> _PROVIDED ENTRIES_
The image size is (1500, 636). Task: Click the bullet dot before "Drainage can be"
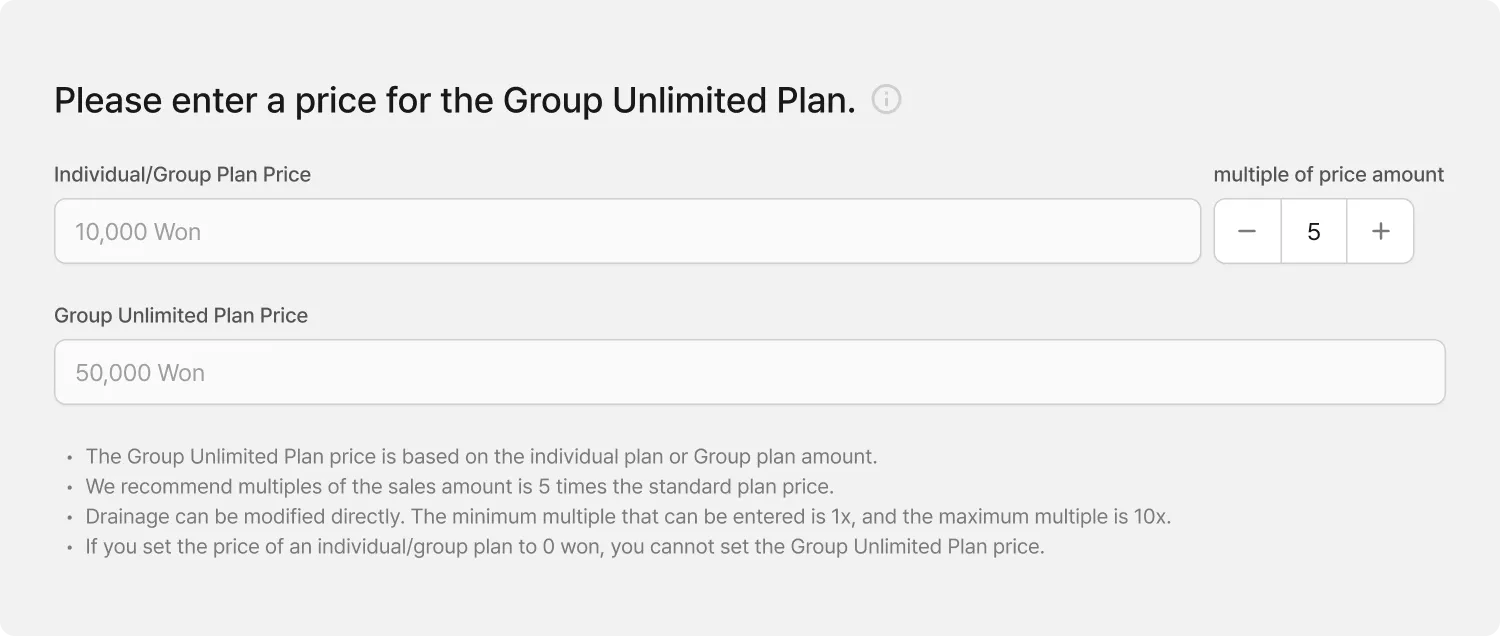point(69,518)
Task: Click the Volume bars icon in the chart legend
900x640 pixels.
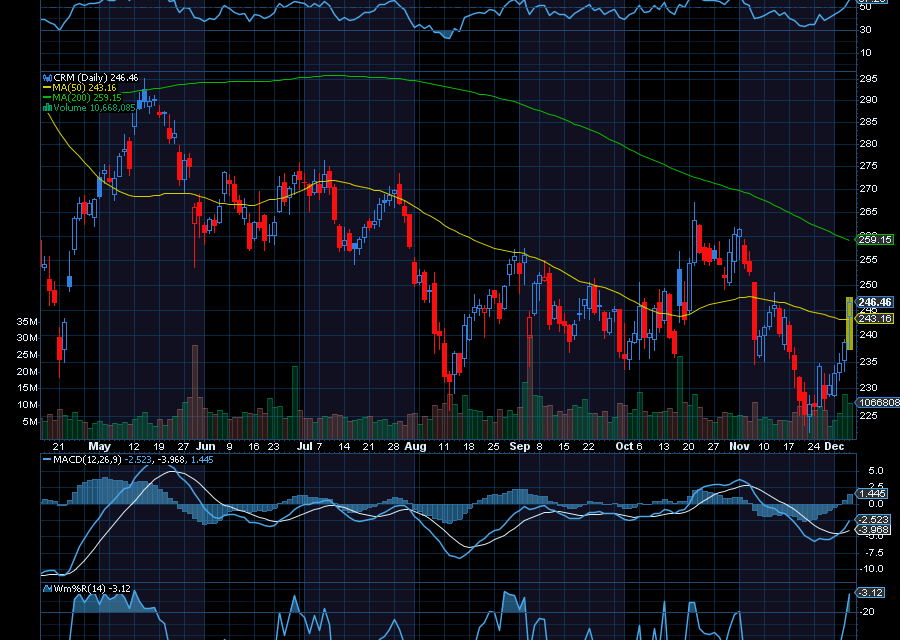Action: 47,108
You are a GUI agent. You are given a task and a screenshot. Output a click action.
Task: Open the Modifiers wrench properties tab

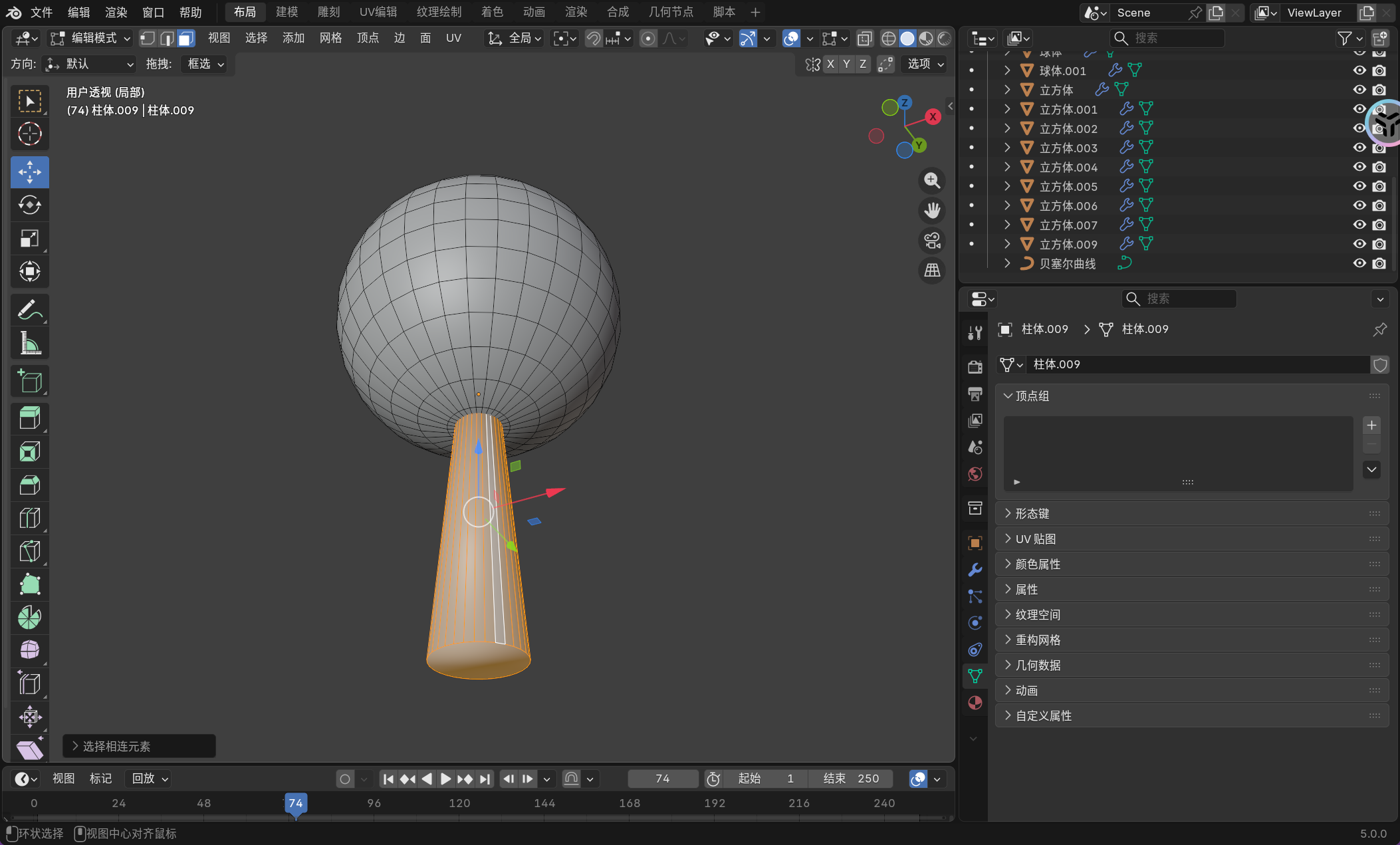click(x=975, y=570)
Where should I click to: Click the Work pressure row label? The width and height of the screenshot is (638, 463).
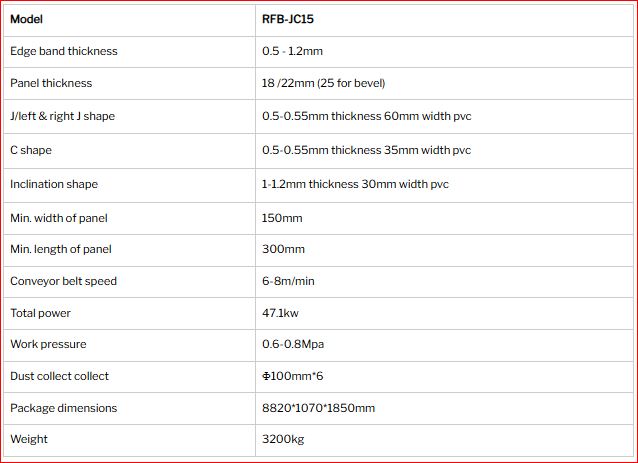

> _EXERCISE AIM_
Swap "screenshot" for "screen capture" throughout the items above, keeping all other text the same and leaving out the pictures.

> _THE ANSWER_
The image size is (1500, 636). Task: Click the bullet dot before "Drainage can be"
point(69,518)
Task: Click the Volume bars icon in the chart legend
900x640 pixels.
Action: 47,108
You are a GUI agent. You are given a task and a screen capture. Output a click action.
Task: Open the Modifiers wrench properties tab

click(x=975, y=570)
Where should I click to: Click the Work pressure row label? The width and height of the screen capture is (638, 463).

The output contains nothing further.